PASSAGE PROVIDED:
□ □ □ □ □
However, Donaldson's stories show a wide range of other influences, including Mervyn Peake, C. S. Lewis, Robert E. Howard, and the operas of Richard Wagner.
Also, in the Gradual Interview section of his website, Donaldson mentions his extensive study of Joseph Conrad, Henry James and William Faulkner to further develop his narrative style.
Donaldson's most celebrated series is The Chronicles of Thomas Covenant, which centers on a cynical leper, shunned by society, who is destined to become the heroic savior of another world.
Covenant struggles against the tyrannical Lord Foul, who intends to break the physical universe in order to escape his bondage and wreak revenge upon his arch enemy, The Creator.
A science fiction epic set in a future where humans have pushed far out into space in the attempt to replace depleted resources, The Gap Cycle follows two concurrent story arcs.
The first concerns an ensign in the United Mining Companies Police (UMCP), Morn Hyland, who is attempting simply to stay alive after being captured by a marauder named Angus Thermopyle.
The second follows the Byzantine political maneuvering of the head of the UMCP, Warden Dios, as he attempts to thwart the machinations of his boss, Holt Fasner, who is the CEO of United Mining Companies (UMC) and the most powerful man in human space.
Each of the epics takes place against the backdrop of a threat to human survival itself from an alien species called the Amnion who use genetic mutation as a way to assimilate and overcome.
[12] The Seventh Decimate, the first book in The Great God's War trilogy, features fantasy kingdoms Amika and Belleger, who fight "against each other in a sorcery-saturated battle of mutual destruction, with a charismatic prince searching for a legendary conjuror's library.
□ □ □ □ □
Summarize the passage on Donaldson's fiction in three sentences.

DATA PROVIDED:
□ □ □ □ □
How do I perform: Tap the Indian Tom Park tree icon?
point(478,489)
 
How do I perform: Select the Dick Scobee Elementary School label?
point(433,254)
□ □ □ □ □
OUTPUT FOR THIS TASK: Donaldson's stories show influences such as Mervyn Peake, C. S. Lewis, Robert E. Howard and Richard Wagner's operas, and he has studied Joseph Conrad, Henry James and William Faulkner to develop his narrative style. His most celebrated series, The Chronicles of Thomas Covenant, centers on a cynical leper destined to become the savior of another world, who struggles against the tyrannical Lord Foul. The Gap Cycle is a science fiction epic with two concurrent story arcs set against an alien threat from the Amnion, and The Seventh Decimate, the first book in The Great God's War trilogy, features the warring fantasy kingdoms Amika and Belleger.